Por Ed Borges
Foto de arquivo pessoal |
Aquele
sábado começou de forma surpreendente. Após uma sexta-feira cheia de trabalho e
de um sono pesadíssimo, acordei às 7 horas para continuar minha vida de
escravidão perante as obrigações da faculdade. Mas, antes disso, eu ainda teria
de falar com Silvia, universitária transexual que era uma das minhas
principais fontes para a matéria de jovens que assumem a sexualidade para a
família.
Às nove
horas, resolvi ligar para ela, crente de que a entrevista seria à luz vespertina,
o que me dava tempo de executar um dos milhares de deveres pendentes. “Alô
Silvia? Será que podemos fazer aquela entrevista hoje?”. A voz do outro lado me
respondeu com uma surpresa. “Pode sim.
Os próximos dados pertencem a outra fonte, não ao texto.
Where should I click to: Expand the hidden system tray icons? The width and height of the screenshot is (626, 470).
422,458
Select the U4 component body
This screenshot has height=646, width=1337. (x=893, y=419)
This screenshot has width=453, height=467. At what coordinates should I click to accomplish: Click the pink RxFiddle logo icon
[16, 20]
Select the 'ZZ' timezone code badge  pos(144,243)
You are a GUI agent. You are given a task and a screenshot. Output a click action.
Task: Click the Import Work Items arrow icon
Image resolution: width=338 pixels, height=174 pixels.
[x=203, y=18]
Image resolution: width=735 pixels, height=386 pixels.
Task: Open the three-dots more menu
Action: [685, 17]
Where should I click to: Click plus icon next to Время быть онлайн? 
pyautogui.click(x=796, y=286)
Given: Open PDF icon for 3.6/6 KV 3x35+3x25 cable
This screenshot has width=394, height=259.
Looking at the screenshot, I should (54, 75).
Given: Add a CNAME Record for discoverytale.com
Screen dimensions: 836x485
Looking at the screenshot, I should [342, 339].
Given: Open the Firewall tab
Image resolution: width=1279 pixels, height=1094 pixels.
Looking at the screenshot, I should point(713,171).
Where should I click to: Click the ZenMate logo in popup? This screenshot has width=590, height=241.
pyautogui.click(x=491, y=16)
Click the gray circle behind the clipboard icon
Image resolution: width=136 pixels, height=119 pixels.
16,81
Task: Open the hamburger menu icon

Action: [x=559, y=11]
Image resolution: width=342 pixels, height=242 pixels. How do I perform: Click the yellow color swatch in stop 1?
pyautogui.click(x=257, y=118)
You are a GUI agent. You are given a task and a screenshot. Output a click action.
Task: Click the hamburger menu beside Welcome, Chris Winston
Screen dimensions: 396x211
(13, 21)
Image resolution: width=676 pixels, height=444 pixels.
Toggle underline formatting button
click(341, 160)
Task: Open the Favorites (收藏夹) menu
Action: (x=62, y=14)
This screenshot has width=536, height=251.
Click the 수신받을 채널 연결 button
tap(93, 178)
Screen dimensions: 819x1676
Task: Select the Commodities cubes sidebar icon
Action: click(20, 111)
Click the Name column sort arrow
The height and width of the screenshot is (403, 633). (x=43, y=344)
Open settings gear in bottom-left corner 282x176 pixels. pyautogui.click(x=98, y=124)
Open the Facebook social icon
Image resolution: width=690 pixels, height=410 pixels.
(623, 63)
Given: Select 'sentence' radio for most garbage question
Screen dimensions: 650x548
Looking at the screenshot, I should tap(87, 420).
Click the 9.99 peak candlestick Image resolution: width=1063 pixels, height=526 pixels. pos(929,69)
Mas eu só vou poder falar com vocês
entre 10h e 11h, porque tenho compromissos de tarde”.
Instantaneamente
meus olhos se arregalaram. Se eu estivesse em um desenho animado antigo, eles
com certeza teriam saltado do meu globo ocular. Eu ainda estava de pijamas e
nem tinha escovados os dentes! De tão aperreado, só deu tempo de ligar para
Tamara, nossa cinegrafista/fotógrafa profissa. Ai Meu Deus, ela mora em
Caucaia! Vai demorar... O jeito foi espantar a remela dos olhos e torcer que
desse tempo, para nós dois.
Às 10h,
cheguei ao Centro de Humanidades da UFC, ponto de encontro com Tamara, que
apareceu dois minutos depois. Agora era hora de peregrinar com tripé e câmera
pelo Benfica, à procura da casa de Silvia. Alguns metros percorridos e alguns
enganos depois, encontramos o prédio. Mas não o apartamento. Após um breve
desespero, a sorte nos ajudou e achamos o caminho certo.
Silvia
também havia acabado de acordar e nos recebeu em sua camisola delicada de
oncinha. Começamos conversando sobre a novela Avenida Brasil, para que ela pudesse
me atualizar daquilo que estava acontecendo. Aí, decidimos começar a
pré-entrevista, para que logo em seguida pudéssemos iniciar a gravação do
vídeo. A prévia foram só três horas de conversa, durante as quais o vídeo e o
almoço dançaram.
Foto de arquivo pessoal |
A jovem
nos recebeu de braços abertos. Disse-nos todos os detalhes de sua vida,
(leia-se todos MESMO). Recordou a infância na escola católica e as travessuras
aprontadas, ainda enquanto era Emílio. Rememorou as primeiras paixões, pasmem,
por meninas. Relembrou a descoberta da sexualidade, com o apoio de amigos e
professores. À cadência da narração teatralizada de Silvia, eu via as cenas
imaginárias se formando em frente aos meus olhos, ora me divertindo, ora me
angustiando, qual em um livro de aventuras adolescentes.
E a
cada palavra de recordação proferida, era como um golpe de nostalgia que
atingia em cheio meu peito e o de Tamara. Isso porque ambos tivemos quase a
mesma vida de Silvia, só que em contextos diferentes. Nós dois também estudamos
em colégios católicos e também tivemos as primeiras paixões na mesma época.
Livre
de qualquer constrangimento, a jovem nos revelou as loucuras de amor, as
palhaçadas nas salas de aula e a luta pelos seus direitos, como o de usar o
banheiro feminino na universidade. E em cada relato, a cada som que eu ouvia, só
me vinha um pensamento. “Que mulher cheia de coragem!”. Desprovida de qualquer
amarra que a detenha, ela vive intensamente, seja para se jogar literalmente na
lama por um amor ou para abrir mão de tudo pelo movimento estudantil. E é
basicamente disso que ela é feita, de liberdade.
Um comentário:
Meninos,
Relato profundo, envolvente e envolvido. Gostei mto do recurso das fotos e essa personagem parece ser mesmo mto interessante, com uma história de vida de emocionar. Ah, e ficou bem legal a descrição pormenorizadas do momento pré-realização da pauta.